_WHAT YOU HAVE TO DO_. In the records below, find each line with "computer" and copy it.

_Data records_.

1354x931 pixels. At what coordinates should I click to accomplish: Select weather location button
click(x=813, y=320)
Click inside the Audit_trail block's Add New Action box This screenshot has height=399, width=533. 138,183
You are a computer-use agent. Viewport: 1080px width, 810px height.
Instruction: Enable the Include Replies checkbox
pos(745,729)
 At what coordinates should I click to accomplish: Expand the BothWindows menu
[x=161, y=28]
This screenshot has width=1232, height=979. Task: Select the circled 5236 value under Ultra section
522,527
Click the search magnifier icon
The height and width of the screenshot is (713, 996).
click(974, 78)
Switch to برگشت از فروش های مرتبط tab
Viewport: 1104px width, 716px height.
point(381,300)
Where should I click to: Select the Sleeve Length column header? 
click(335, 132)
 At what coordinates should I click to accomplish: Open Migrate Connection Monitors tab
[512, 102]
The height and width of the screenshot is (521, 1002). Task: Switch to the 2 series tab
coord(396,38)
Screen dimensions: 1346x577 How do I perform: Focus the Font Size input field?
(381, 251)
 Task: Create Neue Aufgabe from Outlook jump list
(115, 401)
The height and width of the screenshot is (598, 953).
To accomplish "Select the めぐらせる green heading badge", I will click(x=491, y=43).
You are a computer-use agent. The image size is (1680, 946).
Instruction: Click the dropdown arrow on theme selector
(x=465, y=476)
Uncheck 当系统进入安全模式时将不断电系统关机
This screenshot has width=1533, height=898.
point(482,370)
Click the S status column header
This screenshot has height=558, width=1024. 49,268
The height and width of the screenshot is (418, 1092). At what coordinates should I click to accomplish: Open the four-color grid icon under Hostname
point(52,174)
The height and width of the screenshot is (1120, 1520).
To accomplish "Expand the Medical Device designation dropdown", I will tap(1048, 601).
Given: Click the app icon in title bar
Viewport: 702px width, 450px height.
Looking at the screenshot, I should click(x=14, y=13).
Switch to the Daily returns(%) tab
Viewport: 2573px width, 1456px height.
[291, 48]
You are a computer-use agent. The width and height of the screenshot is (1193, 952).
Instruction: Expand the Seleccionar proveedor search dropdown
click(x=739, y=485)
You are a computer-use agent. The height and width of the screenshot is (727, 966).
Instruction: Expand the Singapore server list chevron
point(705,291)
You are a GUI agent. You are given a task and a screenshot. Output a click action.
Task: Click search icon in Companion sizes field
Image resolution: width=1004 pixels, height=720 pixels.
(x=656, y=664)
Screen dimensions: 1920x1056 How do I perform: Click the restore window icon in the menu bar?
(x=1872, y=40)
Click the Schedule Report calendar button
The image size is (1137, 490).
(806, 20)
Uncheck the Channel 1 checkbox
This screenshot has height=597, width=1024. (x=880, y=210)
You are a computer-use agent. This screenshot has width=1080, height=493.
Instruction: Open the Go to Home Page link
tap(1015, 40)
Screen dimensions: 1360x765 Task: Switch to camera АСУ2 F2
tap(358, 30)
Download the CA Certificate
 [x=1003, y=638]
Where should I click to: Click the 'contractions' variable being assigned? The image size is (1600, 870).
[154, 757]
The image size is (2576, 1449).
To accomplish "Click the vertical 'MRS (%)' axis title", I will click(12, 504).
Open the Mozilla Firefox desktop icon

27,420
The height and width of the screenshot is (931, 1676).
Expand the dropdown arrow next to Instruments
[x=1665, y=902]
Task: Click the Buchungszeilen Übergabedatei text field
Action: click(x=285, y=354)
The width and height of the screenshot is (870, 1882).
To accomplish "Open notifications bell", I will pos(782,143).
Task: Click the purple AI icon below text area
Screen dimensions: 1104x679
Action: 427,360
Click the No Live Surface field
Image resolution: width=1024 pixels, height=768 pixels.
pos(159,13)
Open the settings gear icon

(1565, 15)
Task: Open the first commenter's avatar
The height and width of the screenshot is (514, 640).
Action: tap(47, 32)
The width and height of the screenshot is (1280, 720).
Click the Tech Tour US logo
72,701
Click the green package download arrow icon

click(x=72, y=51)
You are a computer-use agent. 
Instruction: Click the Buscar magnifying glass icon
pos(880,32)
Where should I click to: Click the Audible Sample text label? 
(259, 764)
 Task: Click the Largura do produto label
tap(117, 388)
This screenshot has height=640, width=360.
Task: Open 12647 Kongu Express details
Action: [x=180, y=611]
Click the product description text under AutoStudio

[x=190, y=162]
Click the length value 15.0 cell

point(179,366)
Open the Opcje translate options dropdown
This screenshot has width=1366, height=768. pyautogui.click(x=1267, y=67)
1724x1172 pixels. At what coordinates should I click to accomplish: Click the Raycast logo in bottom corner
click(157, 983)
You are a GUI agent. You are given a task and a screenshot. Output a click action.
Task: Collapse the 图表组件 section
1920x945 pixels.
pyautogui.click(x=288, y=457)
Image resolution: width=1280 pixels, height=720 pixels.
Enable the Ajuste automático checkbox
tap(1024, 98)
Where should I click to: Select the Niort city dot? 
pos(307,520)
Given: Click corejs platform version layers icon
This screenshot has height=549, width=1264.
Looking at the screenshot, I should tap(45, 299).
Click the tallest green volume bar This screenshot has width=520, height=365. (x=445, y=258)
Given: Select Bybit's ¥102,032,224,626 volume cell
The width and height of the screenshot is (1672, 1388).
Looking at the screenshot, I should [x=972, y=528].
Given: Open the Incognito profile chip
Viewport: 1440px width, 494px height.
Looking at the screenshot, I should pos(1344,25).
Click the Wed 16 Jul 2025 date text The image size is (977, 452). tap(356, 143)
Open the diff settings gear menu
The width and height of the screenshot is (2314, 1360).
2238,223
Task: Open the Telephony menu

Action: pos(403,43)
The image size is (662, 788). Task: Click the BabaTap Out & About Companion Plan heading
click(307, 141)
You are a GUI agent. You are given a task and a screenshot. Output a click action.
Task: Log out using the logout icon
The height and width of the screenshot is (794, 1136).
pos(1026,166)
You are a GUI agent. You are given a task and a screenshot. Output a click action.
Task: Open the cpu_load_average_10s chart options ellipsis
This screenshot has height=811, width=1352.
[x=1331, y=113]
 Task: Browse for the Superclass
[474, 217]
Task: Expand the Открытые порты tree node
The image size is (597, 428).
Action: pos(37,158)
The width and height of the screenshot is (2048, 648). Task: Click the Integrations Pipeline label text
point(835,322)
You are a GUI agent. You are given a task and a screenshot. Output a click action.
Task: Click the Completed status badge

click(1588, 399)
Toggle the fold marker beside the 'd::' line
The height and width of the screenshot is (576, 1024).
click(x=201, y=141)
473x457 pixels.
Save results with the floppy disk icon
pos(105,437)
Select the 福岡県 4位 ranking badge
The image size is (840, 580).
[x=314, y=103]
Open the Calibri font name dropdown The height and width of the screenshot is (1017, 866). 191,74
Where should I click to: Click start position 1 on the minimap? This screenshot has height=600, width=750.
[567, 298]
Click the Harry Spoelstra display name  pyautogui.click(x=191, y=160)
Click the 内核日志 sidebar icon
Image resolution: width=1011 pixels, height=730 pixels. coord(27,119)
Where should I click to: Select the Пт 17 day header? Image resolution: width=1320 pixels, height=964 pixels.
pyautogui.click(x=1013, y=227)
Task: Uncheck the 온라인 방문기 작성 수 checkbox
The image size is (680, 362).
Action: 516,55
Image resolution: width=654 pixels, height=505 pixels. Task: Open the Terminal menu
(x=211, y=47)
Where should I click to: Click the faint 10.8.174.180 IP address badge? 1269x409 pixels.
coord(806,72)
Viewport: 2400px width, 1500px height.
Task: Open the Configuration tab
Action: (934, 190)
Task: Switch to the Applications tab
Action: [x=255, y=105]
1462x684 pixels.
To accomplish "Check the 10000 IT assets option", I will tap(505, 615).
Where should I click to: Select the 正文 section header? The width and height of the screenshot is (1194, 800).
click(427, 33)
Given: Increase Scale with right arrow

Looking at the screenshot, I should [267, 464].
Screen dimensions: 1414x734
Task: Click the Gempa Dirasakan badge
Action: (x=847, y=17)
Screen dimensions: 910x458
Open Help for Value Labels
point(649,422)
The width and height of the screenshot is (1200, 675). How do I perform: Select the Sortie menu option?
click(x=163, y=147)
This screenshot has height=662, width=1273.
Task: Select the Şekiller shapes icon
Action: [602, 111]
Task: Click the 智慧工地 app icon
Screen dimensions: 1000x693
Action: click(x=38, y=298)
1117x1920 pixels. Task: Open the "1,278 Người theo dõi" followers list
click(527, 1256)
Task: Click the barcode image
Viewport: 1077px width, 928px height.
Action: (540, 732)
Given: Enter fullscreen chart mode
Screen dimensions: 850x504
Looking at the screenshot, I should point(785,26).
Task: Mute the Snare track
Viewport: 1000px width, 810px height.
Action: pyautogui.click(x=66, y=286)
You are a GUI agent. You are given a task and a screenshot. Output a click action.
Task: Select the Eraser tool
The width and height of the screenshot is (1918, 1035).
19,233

_YOUR SOLUTION_.
You are a computer-use agent. Viewport: 1080px width, 810px height.
You are a computer-use agent. The image size is (1680, 946).
You are a computer-use agent. The width and height of the screenshot is (1193, 952).
You are a computer-use agent. The height and width of the screenshot is (727, 966).
You are a computer-use agent. This screenshot has width=1080, height=493.
You are a computer-use agent. 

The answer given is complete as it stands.